Zhx3 · 20/02/2014 21:00

Thanks LauraBridges and Kalidasa for your good wishes - I'm going to train to teach maths - it's a subject that I always enjoyed in school, so I hope that I can pass that passion onto my students. I will have to do a knowledge enhancement course before I start, so will be studying and working for some months whilst I work my notice.

For me, on teacher's hours, I think I would be satisfied with earning a salary of minimum 35k. I know it'll take a few years to get back to that level, but I may decide to look more at the management side of things in the future. I'm glad you mentioned that my presentation skills will come in useful too..... as I have suffered from death by powerpoint on many occasions!

Agree with Potatoes that it is great to have a thread where women can talk about their careers without having to apologise for the fact that it takes them away from their families. When I hear/read the judgement cast on women who "choose to work", rather than those who work because they have to, I admit it does get to me sometimes. I am very definitely one of those women who chooses to work, but by the same factor, you could say my husband also chooses to work, as I could "keep" him too Smile.

minipie · 20/02/2014 21:16

I agree Potatoes and Laura that extensive maternity rights - in particular when contrasted with teeny tiny paternity rights - can actually be unhelpful to women in some ways.
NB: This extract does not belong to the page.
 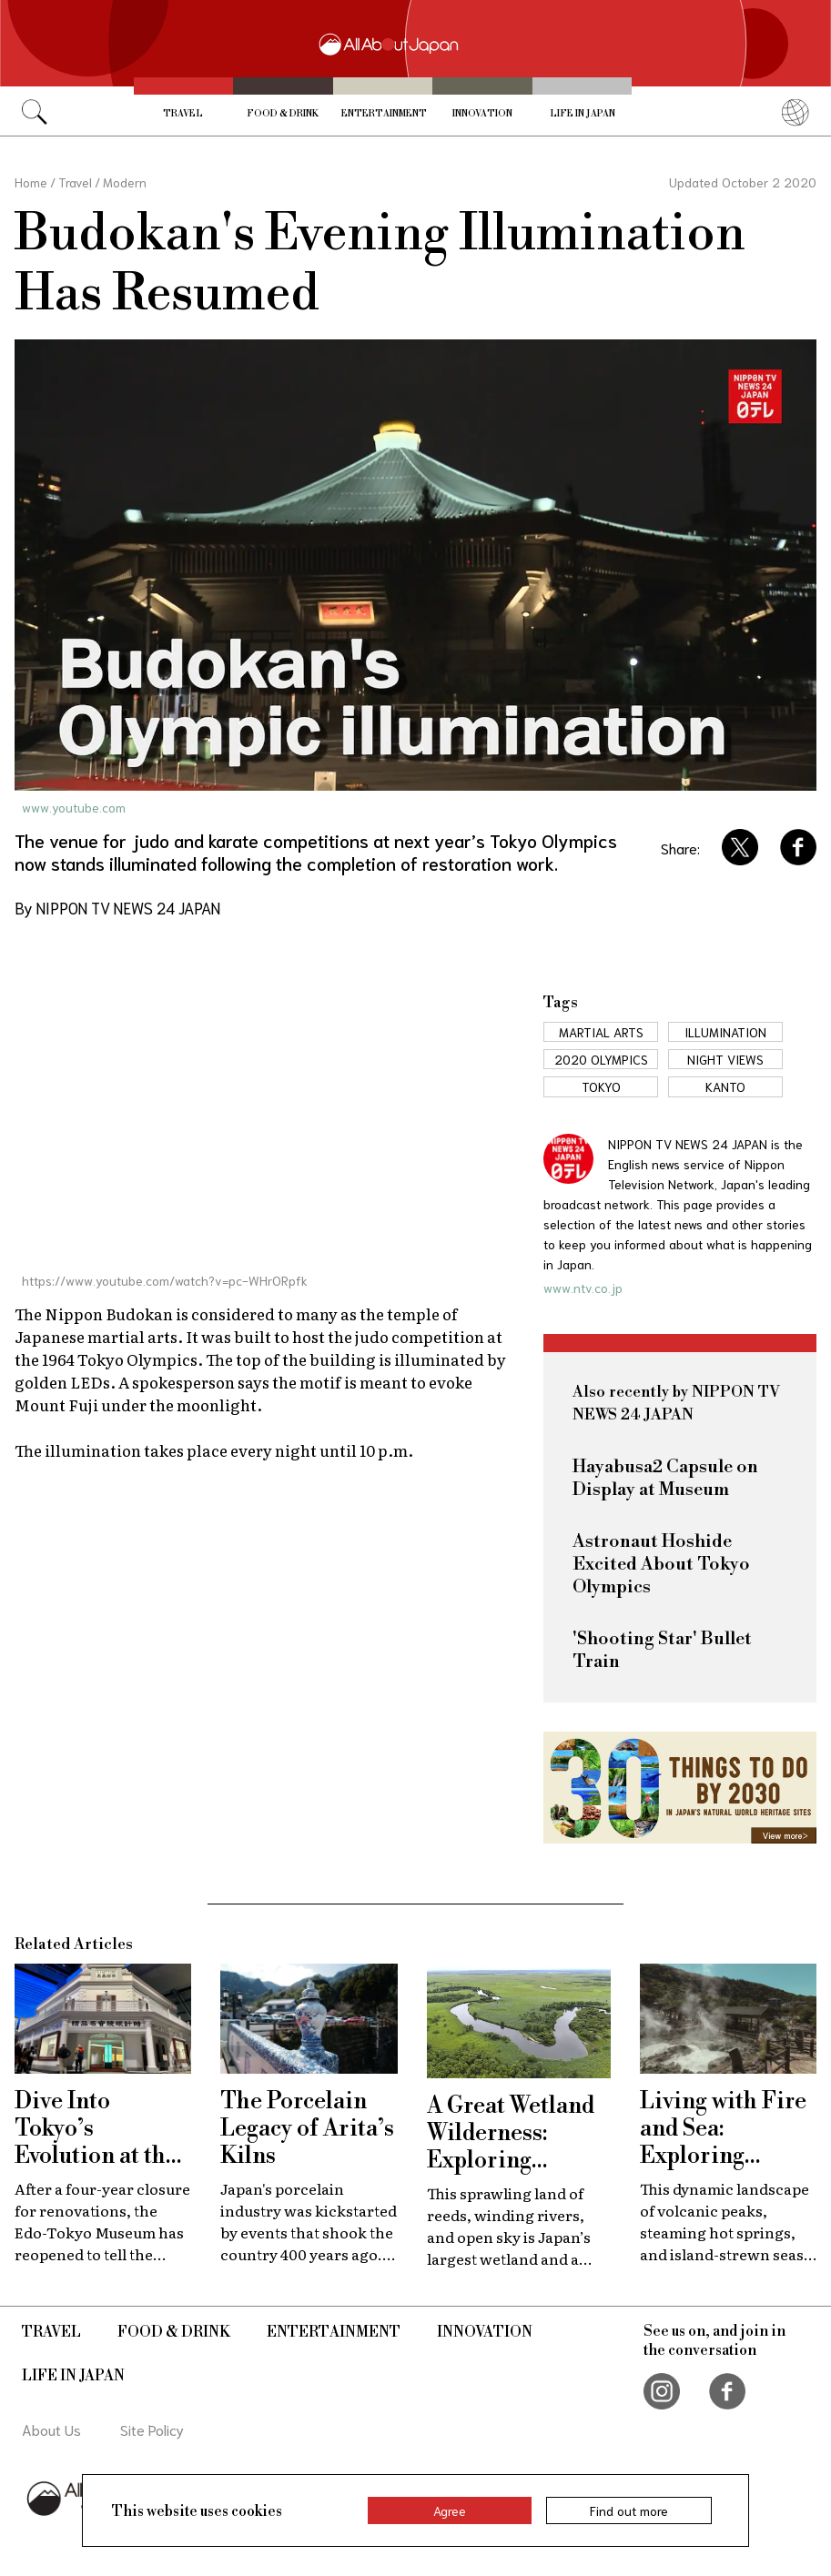 I want to click on Innovation, so click(x=482, y=113).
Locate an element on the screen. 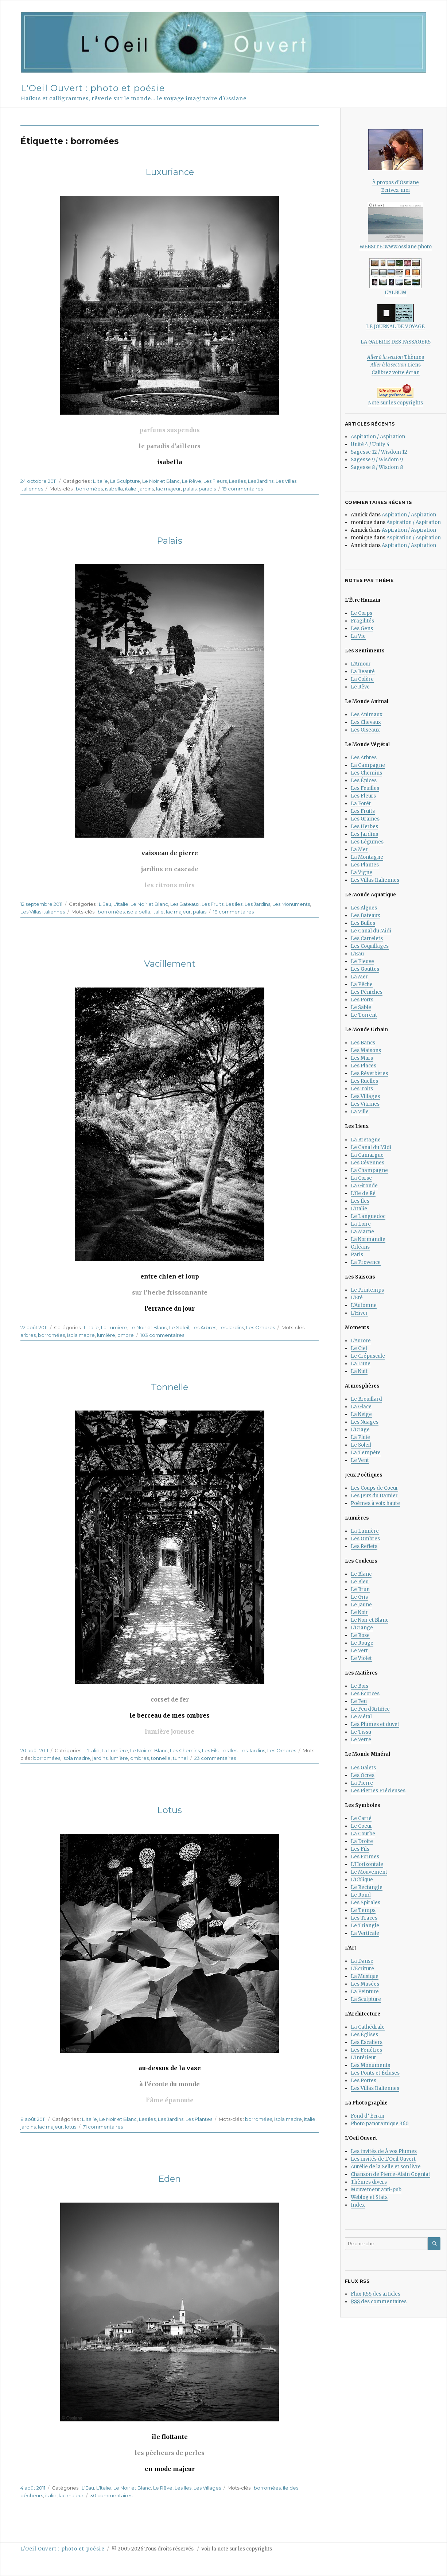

It makes it obvious that it will be the woman who stays home for the first months/year (since she's the one with the legal right to do so and get paid for it). That in turn seems to cement the woman as the "main parent", which means even when back at work she ends up responsible for most of the DC related tasks (buying new clothes, childcare admin, activities, cuddles in the night, etc).

I am in favour of compulsory paternity leave of at least 3 weeks - without the mother being there ie once she is back at work - men need to have experience of what it's like being in sole charge for days on end.

And that's without even starting on its effect on how employers view women. I don't blame employers, especially small businesses, for being wary of employing women of child bearing age. Again, some compulsory paternity leave would go some way towards evening things up here.

BusinessUnusual · 20/02/2014 21:57

I agree with that, mini pie.

Zxh, similar for us - either DH or I could afford to SAH but we both choose to work.

LauraBridges · 21/02/2014 10:10

My daughter's last boss who was quite senior had her first baby and took 3 moths off (I think on full pay or may be half pay as long as she returned after). Her husband who worked for the same company then took 6 months off whilst the mother went back to work fulltime. Their company chooses to have generous maternity AND paternity leave. It seemed to work well for that couple although it's unusual.

kalidasa · 21/02/2014 11:49

Laura actually DH and I were planning on doing something like this after our next baby - I'd take about 5 months then he'd take 6. In fact it might not work out because of the timing, but we'll still do it if we can.

LauraBridges · 21/02/2014 15:09

(I've just been asked on to Women's Hour next week to talk about women and work which should be interesting.).

IceNoSlice · 21/02/2014 17:14

I have finally got to the end of this thread! I've been reading it for well over a week! Great thread, thank you all. I've watched the Sheryl Sandberg TED talk, made a list of books to look into/buy, read the linked articles and put more thought into the whole thing. Inspiring stuff here, thank you.

I'm not in the City but based in a regional city with a middle/senior role in a prof services firm. My salary would 'qualify' for this thread if I was in our London team. But I have read this thread with a view to the future. It's pretty timely for me - I'm 32 and 39 weeks pg with DC2.

Between DCs I went back to work more focused, ambitious and determined than ever. There is a real lack of role models though (thinking ideally female).

However I am often told how much harder it will be with 2. So I guess I should wait and see how I feel. But really don't want to 'lean out' at this stage.